== Estratto ==

Il soldalizio avviato nel capolavoro Lubbock con la crema musicale del nuovo country rock texano spinge Terry Allen a formare una fantomaticaa band a di svitati, ribattezzata Panhandle Mistery Band (della squadra fanno parte ancora Jesse Taylor e Ponty Bone), la quale, sempre sotto l'attenta direzione artistica di Lloyd Maines, da alla luce un eccitante cocktail di tradizione e rock'n'roll, Smokin' The Dummy. Arrivato sul proscenio degli anni '80 dopo l'epocale predecessore, il disco soffre da sempre di un complesso di inferiorità, ma sgombrato il campo dai confronti ingrati, si rivela al contrario il più speziato e divertente della carriera di Allen. Se vogliamo è anche il più accessibile tematicamente e "disimpegnato", il che non significa affatto poco ispirato o peggio piegato alle insidie di un country rock di maniera. La dimostrazione evidente di tutto ciò sono sempre le canzoni, acute e ironiche come un tempo ma con l'aggiunta di una rock'n'roll band più affiatata e spaccona, questa volta allineata ad un gusto persino sudista. The Heart of California infatti apre i battenti con una dedica tutta speciale all'amico scomparso Lowell George (Little Feat), proseguendo sui binari dell'elettricità nella rivisitazione di Maybellene di Chuck Berry (proposta in uno strampalato medley con What happened to Jesus). Il capolavoro del disco però si intitola Texas Tears, honky tonk godereccio che si accompagna alle chitarre incendiarie di Taylor in Rock Truck Roll e The Lubbock Tornado.
* Ristampato dalla Sugar Hill nel 1993 insieme a Bloodlines (vedi copertina)

===

* Consegne *
1. Traduci in inglese questa frase dell'estratto su Smokin' The Dummy: "Arrivato sul proscenio degli anni '80 dopo l'epocale predecessore, il disco soffre da sempre di un complesso di inferiorità, ma sgombrato il campo dai confronti ingrati, si rivela al contrario il più speziato e divertente della carriera di Allen."
2. Rispondi in base all'estratto su Smokin' The Dummy.
(a) Chi ha curato la direzione artistica del disco?
(b) A chi è dedicato il brano The Heart of California?
(c) Quale etichetta ha ristampato il disco nel 1993, e insieme a quale album?

== Dati forniti ==

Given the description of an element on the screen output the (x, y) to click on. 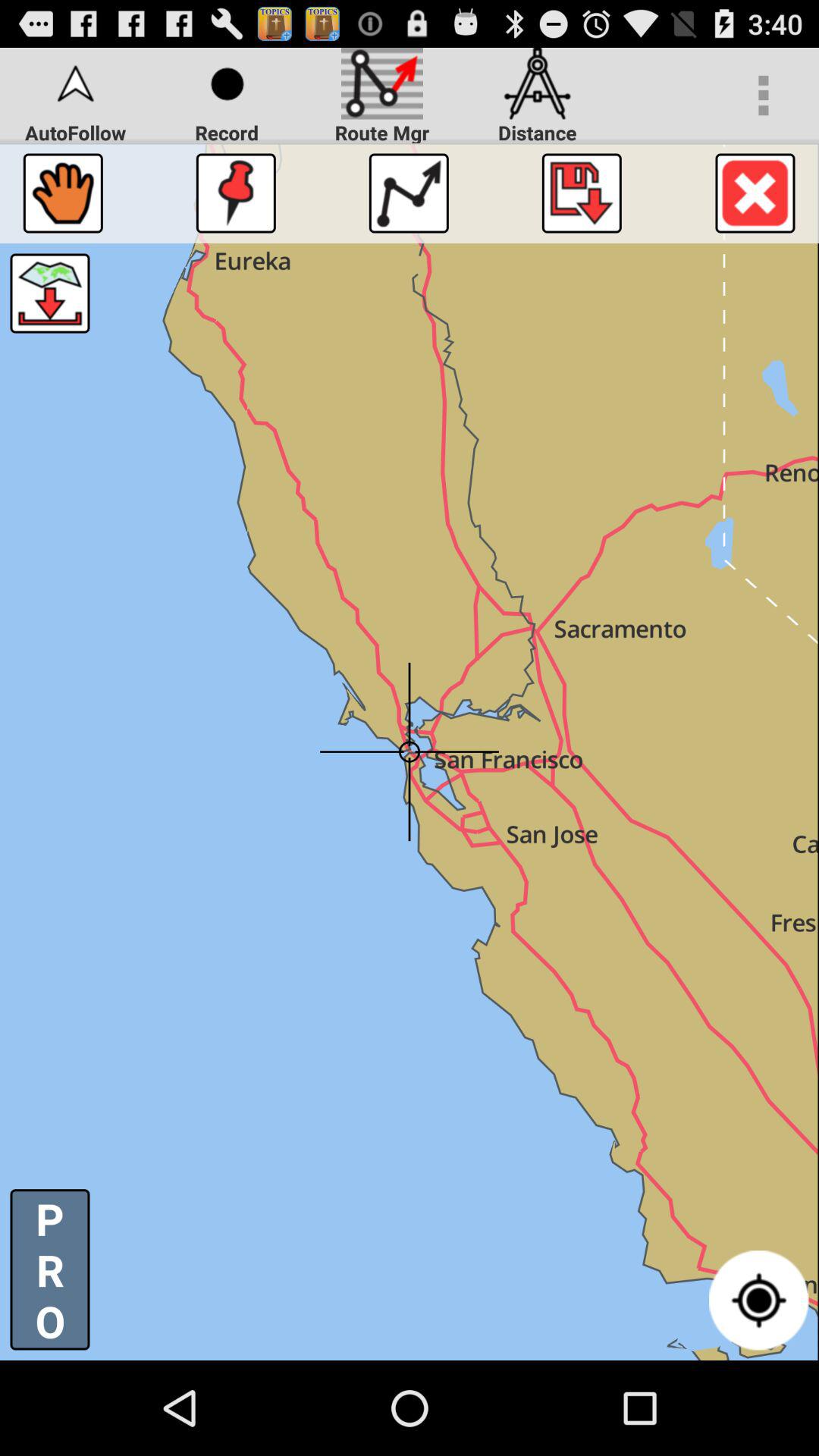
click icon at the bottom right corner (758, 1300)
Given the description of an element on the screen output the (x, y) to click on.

===

* Soluzioni *
1. Having arrived on the stage of the 1980s after its epoch-making predecessor, the record has always suffered from an inferiority complex, but once the unfavorable comparisons are cleared away, it turns out instead to be the spiciest and most entertaining of Allen's career.

2.
(a) La direzione artistica è stata curata da Lloyd Maines.
(b) Il brano è dedicato all'amico scomparso Lowell George dei Little Feat.
(c) Il disco è stato ristampato dalla Sugar Hill insieme a Bloodlines.